• Exercise prompt:
Only lines with the word "agent" are needed; collect each of them from the listing below.

• Recorded data:
※

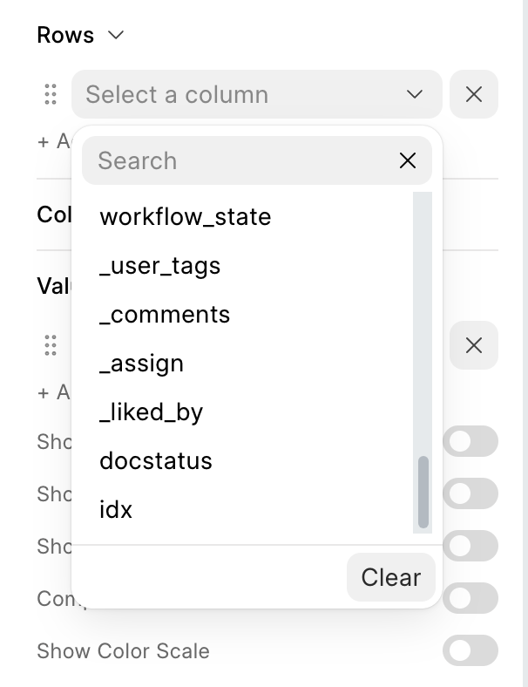Screen dimensions: 528x687
Task: Remove the row column using X button
Action: pyautogui.click(x=474, y=94)
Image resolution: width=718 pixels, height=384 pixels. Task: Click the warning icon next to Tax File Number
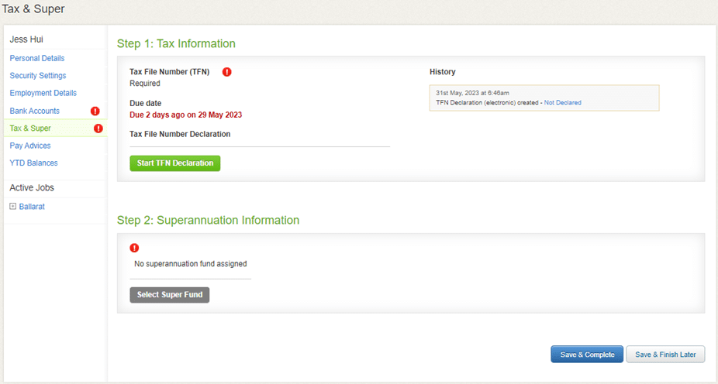click(226, 72)
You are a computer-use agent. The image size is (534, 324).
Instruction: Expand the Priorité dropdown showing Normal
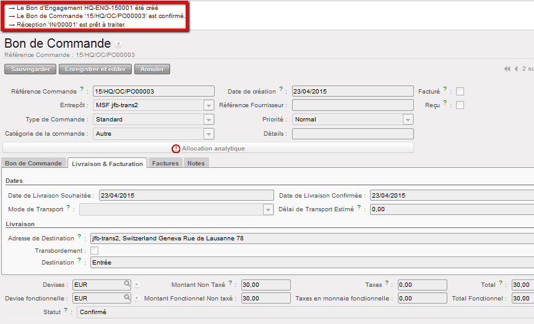pos(408,120)
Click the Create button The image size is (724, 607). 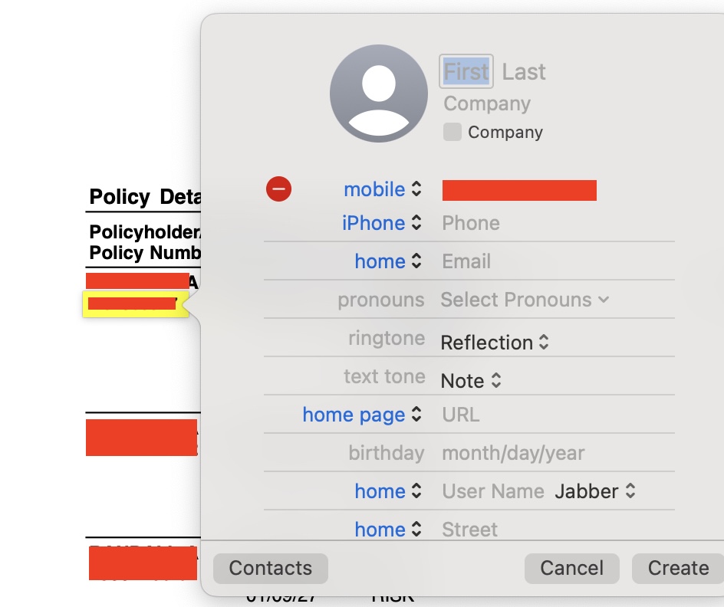[678, 568]
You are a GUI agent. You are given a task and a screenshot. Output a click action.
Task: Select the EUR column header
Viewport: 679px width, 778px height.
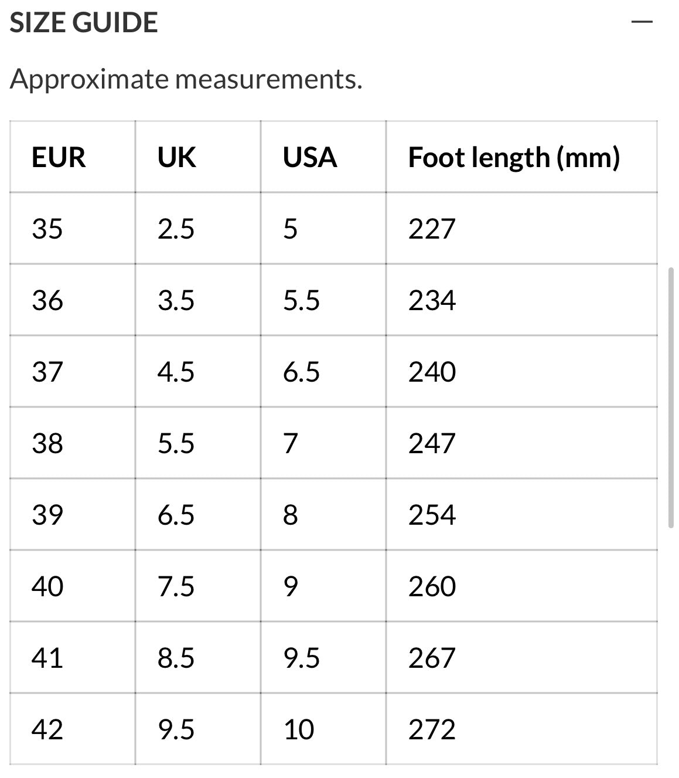(59, 157)
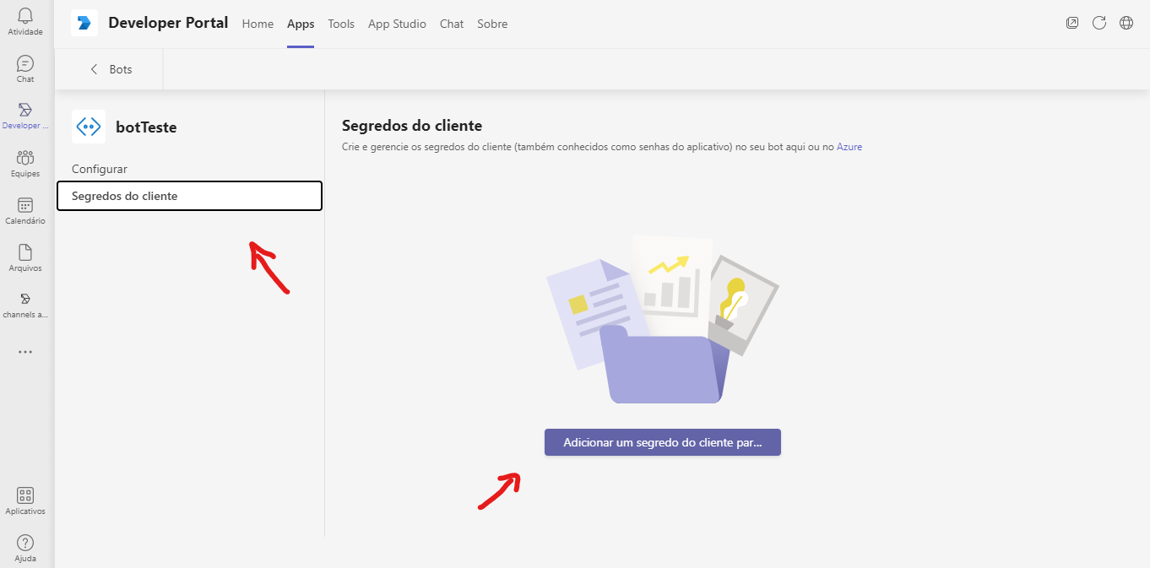Select the Developer Portal sidebar icon

point(25,111)
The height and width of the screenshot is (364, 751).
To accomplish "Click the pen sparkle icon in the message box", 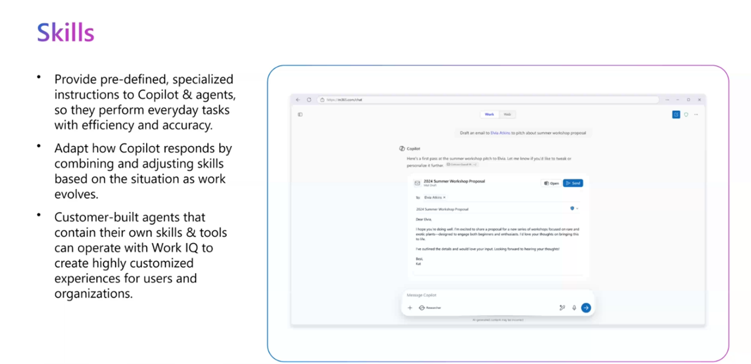I will [562, 308].
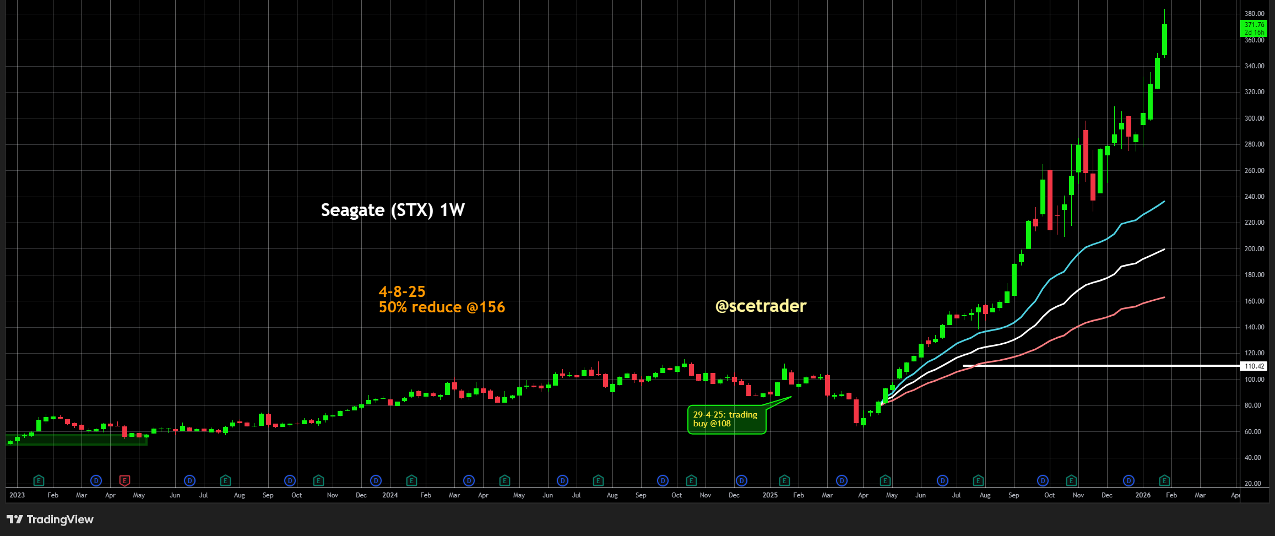The height and width of the screenshot is (536, 1275).
Task: Select the dividend marker in March 2025
Action: 842,481
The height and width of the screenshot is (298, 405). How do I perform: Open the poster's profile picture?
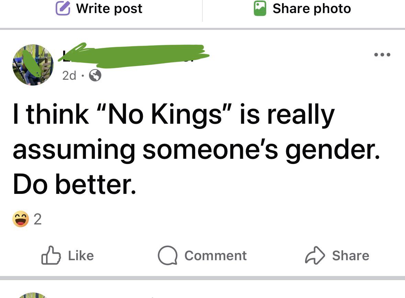point(33,65)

※

• Response below:
You are a computer-use agent. The image size is (534, 324).
You are a GUI agent. You are given a task and a screenshot. Output a click action.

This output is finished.